ZU ERLEDIGEN ▸
(a) Wie viele Namen werden laut dem Blogeintrag über die lange Liste im September ausgewählt?
(b) Schreib den Blogeintrag über die lange Liste zum deutschen Buchpreis weiter, direkt nach seinem letzten Satz.

ZUM LESEN ▸

────

Literaturgefluester

2009-08-20

Lange Liste

Filed under: Uncategorized — jancak @ 10:42

Nach soviel Selbstlob aber auch Beschäftigung mit den eigenen Grenzen, bin ich gestern prompt abgestürzt und lustlos auf der Terrasse mit den grünen Korbstühlen gesessen und es hat in mir gedacht „Das schaffst du nicht, das ist nicht neu und originell, denn über den Donaukanal hast du ja schon oft geschrieben und auch über die Büchergilde-Gutenberg Sammlung deines Vaters und wen interessiert ein alter Mann, der sich mit einer arbeitslosen Lektorin trifft und, daß ein achtundvierzigjähriger ausrangierter Postbeamter mit einer Messie-Frau nach Bratislava fährt und von ihr ein schüchternes Küßchen bekommt, während sie immer wieder auf die Uhr sieht und die altkluge kleine Clarissa einen dreibeinigen Stoffelefanten in den Kindergarten schleppt…? Alles nicht originell, dazu meine einfache Sprache, meine Rechtschreibung und und und …“
Da habe ich wieder herumgegooglet und bin daraufgekommen, die lange Liste aus der im September sechs Namen ausgewählt werden, aus der dann einer oder eine den deutschen Buchpreis bekommt, gibt es schon.

────

AUSGANGSMATERIAL ▸
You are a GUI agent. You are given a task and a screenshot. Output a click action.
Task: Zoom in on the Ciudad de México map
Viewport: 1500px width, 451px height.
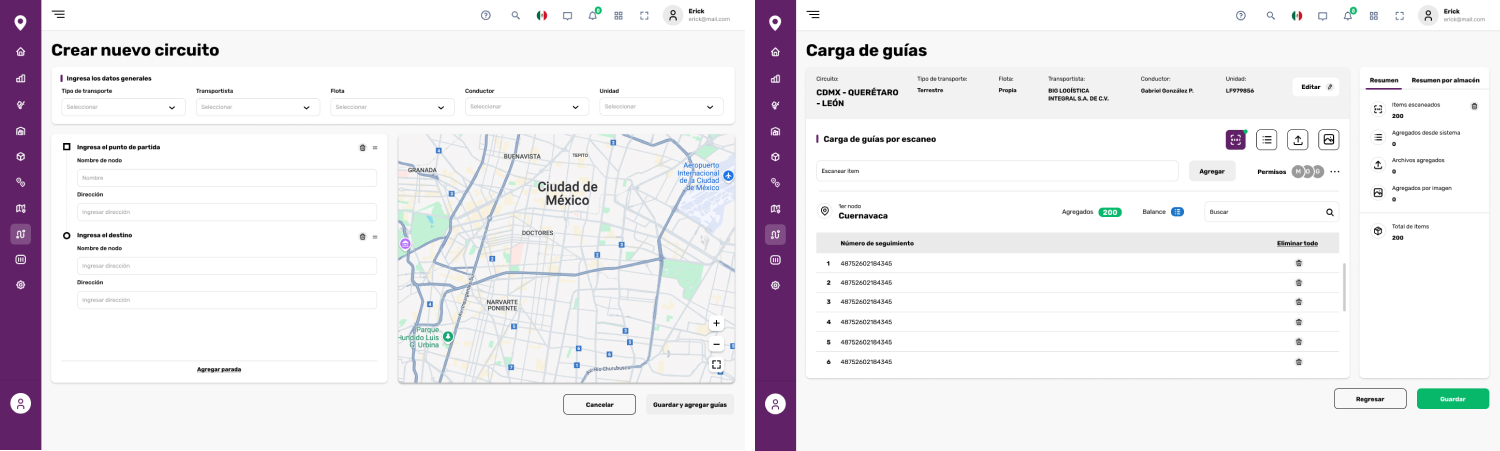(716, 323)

────

DIE ANTWORTEN ▸
(a) Sechs Namen.

(b)
Unter www.deutscher.buchpreis.de kann man sie sich ins Zimmer holen, ab Samstag soll es heuer so ein Buch mit den Namen, Textauszügen und Hintergrundinformationen in den Buchhandlungen geben und bei www.libreka.de kann man sich die Auszüge ab heute auf seinen Computer oder E-Reader laden.
Da war ich natürlich abgelenkt, bzw. weiter deprimiert, denn so weit werde ich es wahrscheinlich niemals bringen, so daß ich, bevor ich mich wieder an das Korrigieren mache, ein bißchen darüber philosophieren will.
Denn das ist ja interessant und auf jeden Fall sehr medienwirksam. Da reichen 79 Verlage, die Mitglied beim deutschen, schweizer oder österreichischen Buchhandelsbörsenverein sind, 154 Titel ein, sieben Jurymitglieder darunter Iris Radisch und Daniela Strigl sichten sie, wählen zuerst zwanzig, später sechs heraus, eine oder einer bekommt, wenn er im Oktober nach Frankfurt fährt, 25.000 Euro, das Buch wird sich gut verkaufen, während die vielen anderen, die nicht auf der Liste stehen, überbleiben.
Darüber habe ich schon im Vorjahr diskutiert, eigentlich absurd aus 154 oder natürlich noch mehr Büchern, das angeblich beste auszuwählen?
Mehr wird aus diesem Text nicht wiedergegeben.